On Mon, Jan 26, 2004 at 10:58:49AM -0800, Sean Finn wrote:
The issue that you describe does indeed offer some constraints to the application of route optimization technology. Within the scope of this issue, though, I think that you would agree that a network which is ALL transit would face no challenge here -- and more specifically, if there is a routing optimization decision among local transit links, that problem could be solved independantly of the existance of "non-transit" links.
Just noting why it will never be anything other than a small customer transit-only solution. As long as you are guaranteed by design that your product will never be applicable to large networks or networks with any peering, you know that odds are VERY slim you'll ever have anyone with real network clue using the product. Under such conditions, snake oil sales flurish.
Applying this technology in the presence of "non- transit" routes requires constraining measurments to only the prefixes appropriate for a given link. It is true that knowing all BGP routes ("BGP Losers") would be a nice way to get this information ... but it's not necessarily the only approach towards the goal. Some solutions may have topological dependancies, but it can be feasible to simply drop all measurement towards "illegal" destinations.
In other cases, it may be possible to define the set of destinations that are legal over a given link, and constrain measurements for that link.
Good luck making this scale. :)
* The requirement of deaggregation in order to make best path decisions effective. For example, someone's T3 to genuithree gets congested and the best path to their little /24 of the Internet is through another provider. Do you move 4.0.0.0/8?
Perhaps. Yes, it's a /8. But if measurements to the /8 show better collective performance over another link, why NOT move it? Yes, it could be carrying a lot of traffic, and could result in congesting the next link ... so it is necessary to be able to:
- know when links are at/near capacity, and so avoid their use; and
- react quickly in case of congestion
What is broken for one provider and fixed at another may very well break something else that was working before at the first provider, yes? Besides the difficulties of assigning a true metric to the overall reachability of a /8 or any aggregate for that matter ("ok we decreased rtt by 20ms to these 3 destinations doing 15Mbps each but we increased rtt to this other destination doing 40Mbps by 60ms so we're better right?"), do you really want to see the problems you are supposed to be solving with optimized routing popping up and going away again throughout the day? And yes you do bring up another valid point, how much of the congestion you're trying to avoid is caused by your own traffic? If the answer is none you're fine, but this by definition means the failure of your optimized routing product. If it is a success you will either a) have people with lots of traffic using it, or b) have so many small-traffic users that the collective decisions of your box become the "huge user". The problems then become: * The quicker you try to react, the more you place yourself at risk of starting a best path flap cycle. * Congestion does not only happen on your uplink circuit, it can happen at every point along the path, including peers, backbone circuits, and even the end user/site links. While I find the sales pitches of people touting the horrors of peering to be quite sad (from Internap to the classic MAE Dulles :P), peering capacity is largely based on the ability to predict the traffic levels far in advance. It doesn't take that many "large" customers selecting certain destinations through one provider at once to blow up a peer in one region. Balancing the traffic of a GigE and a couple of FastE transits to keep each one uncongested may be enough functionality to sell some boxes to some low end users, but this falls into the categories I've described above, and does nothing to address the true end to end performance.

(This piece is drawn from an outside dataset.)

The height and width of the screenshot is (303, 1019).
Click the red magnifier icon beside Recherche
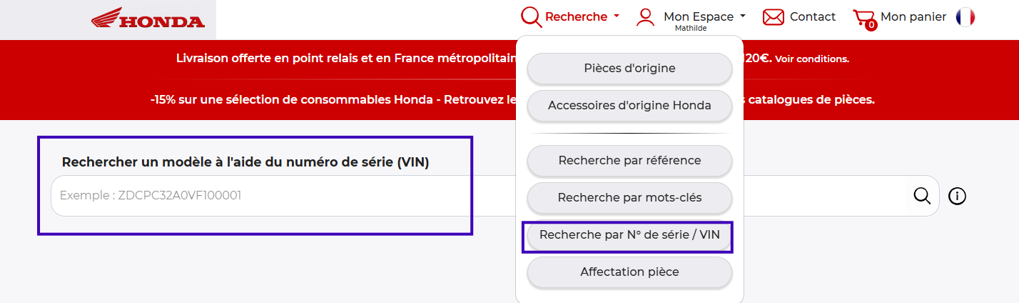(531, 16)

Thus the only real solution to the problem if you actually want to optimize traffic is:
c) Dynamically measure all of the possible deaggregations of all active space, and dynamically determine which prefixes need to be deaggregated to what level.
Note that in any of the above cases, the de-aggregated routes should be marked NO_EXPORT.
Throw away the BGP routing table completely, and build your own based on the topology and metrics you have detected. Of course, this means saying goodbye to the usual failsafe method of keeping the normal BGP routes in the table with a lower localpref so if the box falls over you just fail back to normal BGP path selection. And probably more importantly, there isn't enough scale in the traffic probing system to gather the necessary topology info once for every customer... Maybe if you made everyone's boxes report data back to a central site, you could gather something useful from it.
Pinging the Internet is clearly a wasteful approach. Essentially no one needs optimization to the ENTIRE Internet. Granted, major backbones probably actually use a great deal of the routing table ...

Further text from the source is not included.